FacebookTwitterGoogle+RedditEmail

South Dakota’s Abortion Fairy Tale

Herewith a suggestion on how to improve the South Dakota Fairy Tale that the U.S. Court of Appeals for the 8th Circuit has approved for reading to women before they undergo abortions. The case was Planned Parenthood Minnesota, North Dakota, South Dakota, et al vs. Mike Rounds, et al. It pertained to a piece of legislation passed by the South Dakota legislature, a mostly male body that has, until now, unsuccessfully tried to tell women what they may and may not do with their bodies. Thanks to the Court it has finally succeeded.

The essence of the case was that although women may continue to get abortions in South Dakota, the physician performing the procedure is required to read aloud to the prospective mother. Under section 7 of the statute a woman is required to receive oral disclosures about the procedure she is about to undergo. Some of the information must be given orally AND in writing and other information only in writing although the language of the statute can be read to require that all information must be imparted orally by the physician.

Although the prescribed reading (and writing) is not the sort of thing the mother would read aloud to the child were the child to be born, it has a certain fairy tale like quality to it. Among the things the physician is required to tell the mother is that an abortion will “terminate the life of a whole, separate, unique, living human being,” that the woman has an “existing relationship with that unborn human being, ” that the relationship enjoys protection under the United States constitution and under laws of South Dakota” and that “by having an abortion, her existing relationship and her existing constitutional rights with regards to that relationship will be terminated.”

It is patently absurd to describe the embryo has a “whole” and a “separate” human being since whatever else it may be, it is neither whole, having many months to go before it achieves that state, nor is it “separate” since ordinarily it cannot survive outside the mother’s body at the time the abortion is performed. It is equally absurd to say that the “relationship” “enjoys protection under the United States Constitution” since it does not.

Sarah Stoesz, president of the regional Planned Parenthood office, said the statute represents an “unprecedented interference in the doctor-patient relationship and unprecedented interference in a woman’s life.” She also observed that the law is “non-science” based but as we have been taught by none other than the president of the United States and his minions, science is an elective subject whose proofs one may accept or reject based on one’s personal biases.
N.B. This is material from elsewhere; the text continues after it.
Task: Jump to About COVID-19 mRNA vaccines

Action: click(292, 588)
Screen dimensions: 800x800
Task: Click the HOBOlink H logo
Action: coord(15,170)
And speaking of science, we are brought to the Environmental Protection Agency’s most recent pronouncement that if added to the South Dakota statute, will bring the number of abortions performed in South Dakota to zero.

The E.P.A. issued a report on July 19, 2008 that pertained to a matter with which few people knew the E.P.A. was concerned. The report said the value of a human life has gone down from $8.04 million to $7.22 million. That does not mean, as the report is careful to point out, that every reader of this column is worth that. Some will be worth more and others less and most readers know to which group they belong.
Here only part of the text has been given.